By Tom Stundza -- Purchasing, 4/2/2008 9:51:00 AM

Contract proposals for key feedstock chemical ethylene are around 59¢/lb this week because producers have been tightening supply by operational cutbacks. Spot prices aren’t that high yet.

The chemical cost 48¢ in February and moved up to 52¢ in March as regional demand has begun to improve after a lengthy downward trend. However, some buyers say first-half demand will turn out to be rather soft overall. In fact, one buyer tells petrochemicals subscription news service ICISpricing.com that the early-April spike “is a short-term factor due to supply being taken offline in response to weak demand for the monomer.”

U.S. ethylene output in February totaled 4.26 billion lb, a 9% drop from 4.68 billion lb in January, according to an industry survey. Ethylene production in February was 147.1 million lb/day, down by 2.7% from 151.2 million lb/day in January. Operating rates of U.S steam crackers averaged 85.3% in February, down from 87.6% in January.

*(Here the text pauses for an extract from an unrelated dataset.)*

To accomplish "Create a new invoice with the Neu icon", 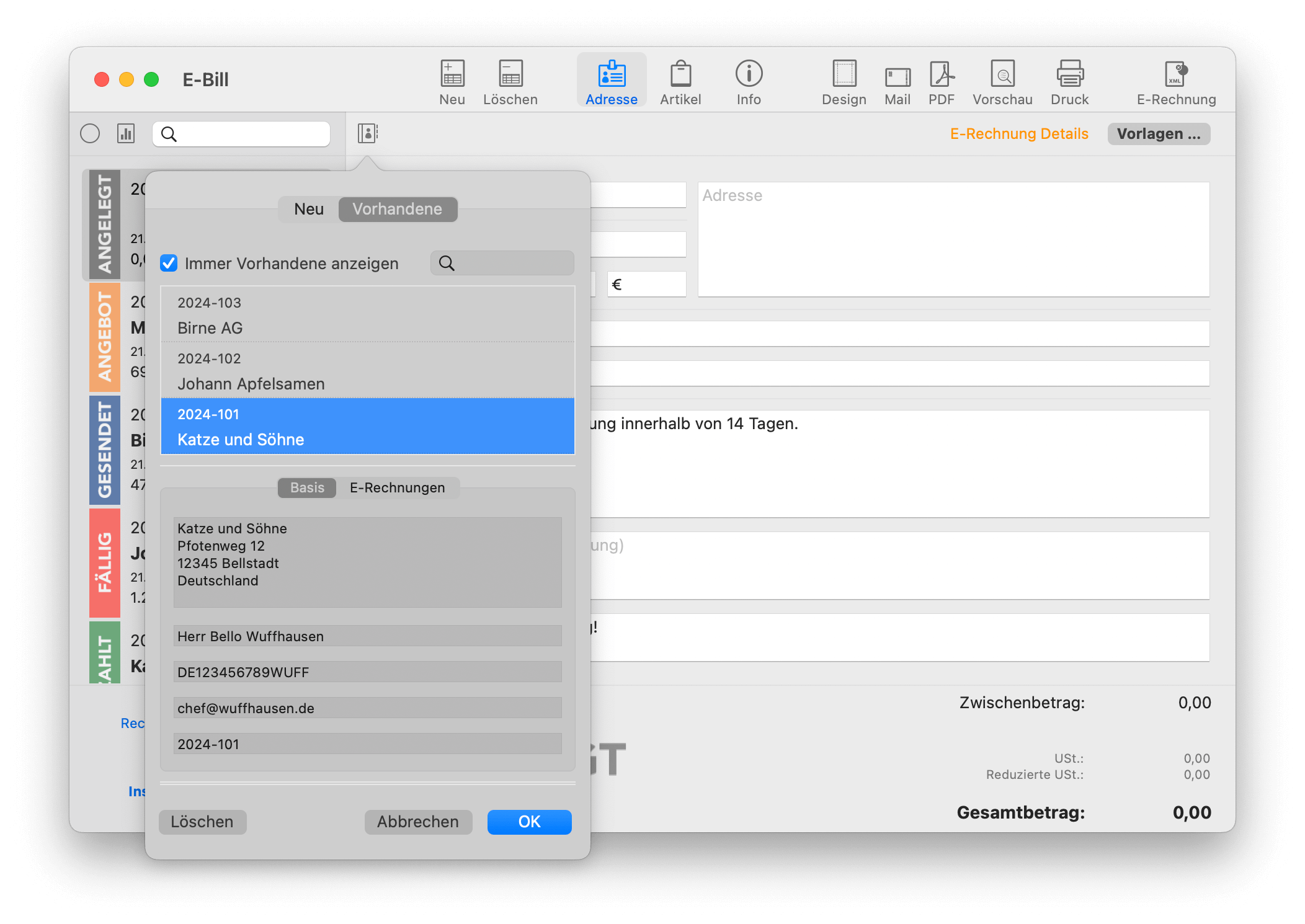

The jump in spot ethylene prices may have come from market sentiment that March inventories were tighter than previously estimated but that view could turn out to be immaterial because of weak second-quarter buying.

Chevron Phillips Chemical reportedly has reopened its Sweeny 22 ethylene unit in Texas, which was shut March to repair a damaged compressor associated with the 296,000 metric ton/year cracker. Also down in March was the BASF/Atofina 936,000 metric tons/year steam cracker in Texas that was taken offline to fix a problem with its water processing tower.